◆ TEXTE PROPOSÉ
-*-*-

Conformément à la définition de base, toute action militaire contre le gouvernement établi dans une unité politique peut être qualifiée de coup d’État, mais les événements qui se sont déroulés ces dernières années dans certains pays africains, même s’ils ressemblent à un coup d’État, ont un caractère anticolonial et  libérateur dans la mesure où ces coups de force renversent non pas des Etats mais des gouvernements fantoches. En ce sens, le soutien à ce que les médias occidentaux dénoncent de concert comme étant un « putsch » ne signifie pas soutenir des mesures militaires pour changer de gouvernement, mais plutôt ouvrir la voie à la manifestation de la volonté d’indépendance des peuples africains contre les néocolonialistes.

Prise de conscience africaine en quête d’indépendance

Il convient de noter que de nombreux pays africains – dont le Mali, le Niger et le Burkina Faso -n’ont cessé depuis les années suivant la déclaration officielle de la fin du colonialisme – de faire face à une importante ingérence étrangère de façon à ce que les intérêts des puissances coloniales ne soient pas mis en péril.

Produit d’un tel processus, le gouvernement Bazoum au Niger, qui bénéficiait du soutien direct de Paris et de Washington, est allé de mesure en mesure pour compromettre les intérêts nationaux du Niger et facilité le pillage continu de ses richesses nationales.

Dans ce contexte, la rébellion des militaires nigériens contre le gouvernement pro France peut-elle être évaluée autrement qu’une révolte contre le colonialisme et une tentative de restauration de l’indépendance du Niger ?En fait, la raison pour laquelle les médias mainstream mettent en exergue le mot coup d’État – dans les circonstances où ils ont été eux-mêmes au premier rang des plus grands partisans des putschistes dans différents pays du monde – est précisément parce qu’ils voient leurs intérêts en danger.

Malgré l’indépendance du Niger vis-à-vis de la France en 1957, les Français contrôlaient jusqu’à il y a quelques jours les ressources naturelles du Niger de différentes manières, à cette différence près par rapport aux années 60 que Macron a fait intervenir les Américains dans le jeu nigérien après 2017 date à laquelle une base US a été érigée à Agadez. Une base d’où n’ont cessé de décoller drones et avions pour aller larguer leurs bombes contre les populations civiles et ce au nom de la lutte contre le terrorisme.

Dynamique chiite dans la lutte contre l’Occident colonialiste

La révolte des Nigériens s’enracine donc dans un profond ressentiment anti colonialiste qu’illustre aujourd’hui le vaste soutien populaire à la junte militaire au pouvoir à Niamey. Et si ce sentiment se trouvait à tout hasard combiné à un aussi fort facteur sociétal que la religion si profondément enracinée en Afrique ? Après tout, c’est au nom de l’islam dont ils ont profondément dénaturée les enseignements que les services secrets occidentaux ont inventé les groupes salafistes comme l’Aqmi ou Ansar Islam pour les jeter à l’assaut des Sahéliens, les tuer, les jeter sur le chemin de l’exile ou encore occuper leurs terres. Remarquons que cette perspective n’est guère sans précédent sur le continent.

-*-*-

◆ DONNÉES FOURNIES
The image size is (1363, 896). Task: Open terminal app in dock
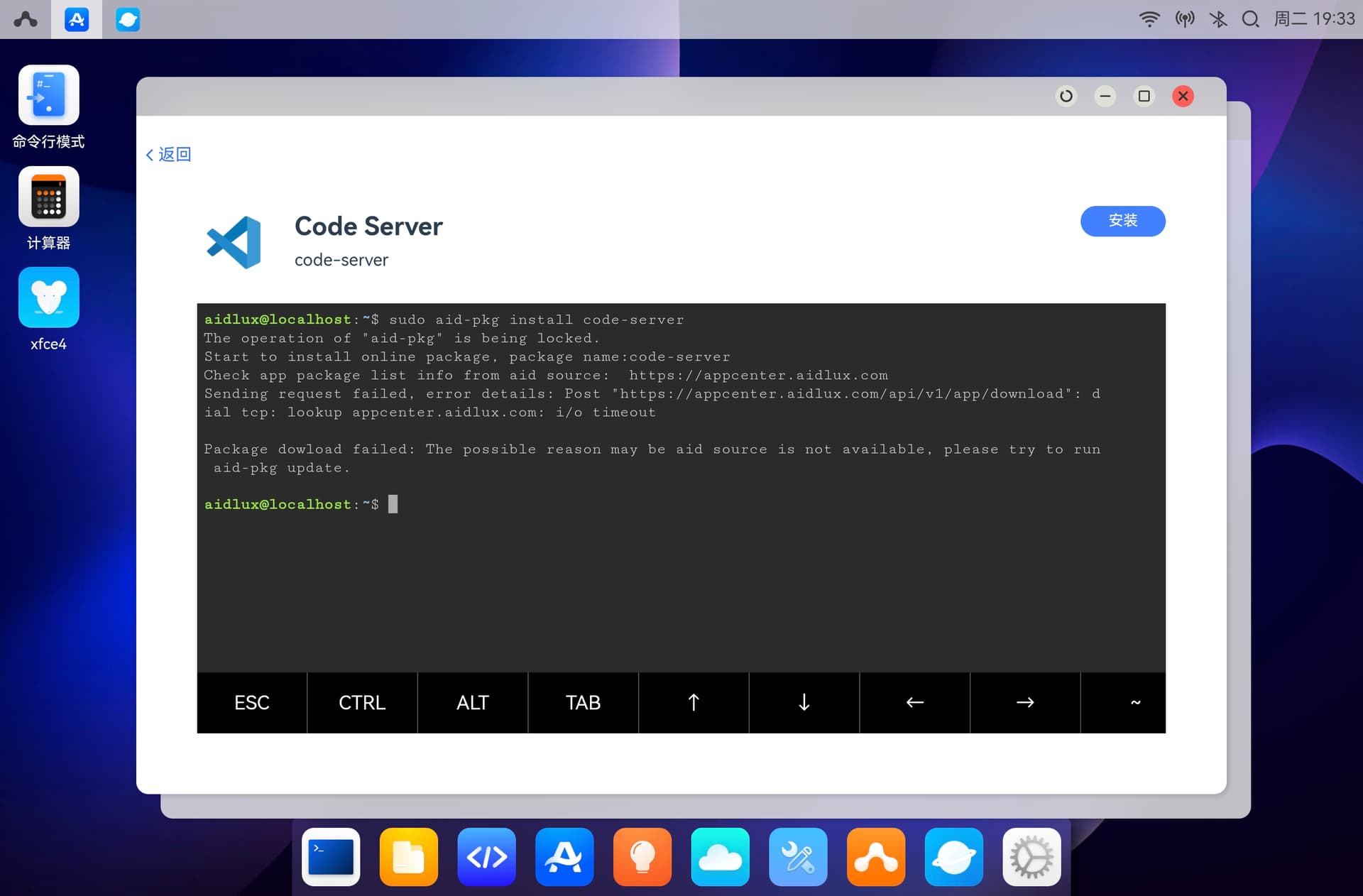click(331, 857)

-*-*-

◆ CONSIGNES
A – D'après le texte sur le Niger, en quelle année une base américaine a-t-elle été érigée à Agadez ?
B – Extrayez du texte sur le Niger le passage qui débute aux mots « Prise de conscience » et s'arrête après les mots « ses richesses nationales. ».
Les données ne sont pas nécessaires à ce travail.

◆ CORRIGÉS
A – En 2017.

B –
Prise de conscience africaine en quête d’indépendance

Il convient de noter que de nombreux pays africains – dont le Mali, le Niger et le Burkina Faso -n’ont cessé depuis les années suivant la déclaration officielle de la fin du colonialisme – de faire face à une importante ingérence étrangère de façon à ce que les intérêts des puissances coloniales ne soient pas mis en péril.

Produit d’un tel processus, le gouvernement Bazoum au Niger, qui bénéficiait du soutien direct de Paris et de Washington, est allé de mesure en mesure pour compromettre les intérêts nationaux du Niger et facilité le pillage continu de ses richesses nationales.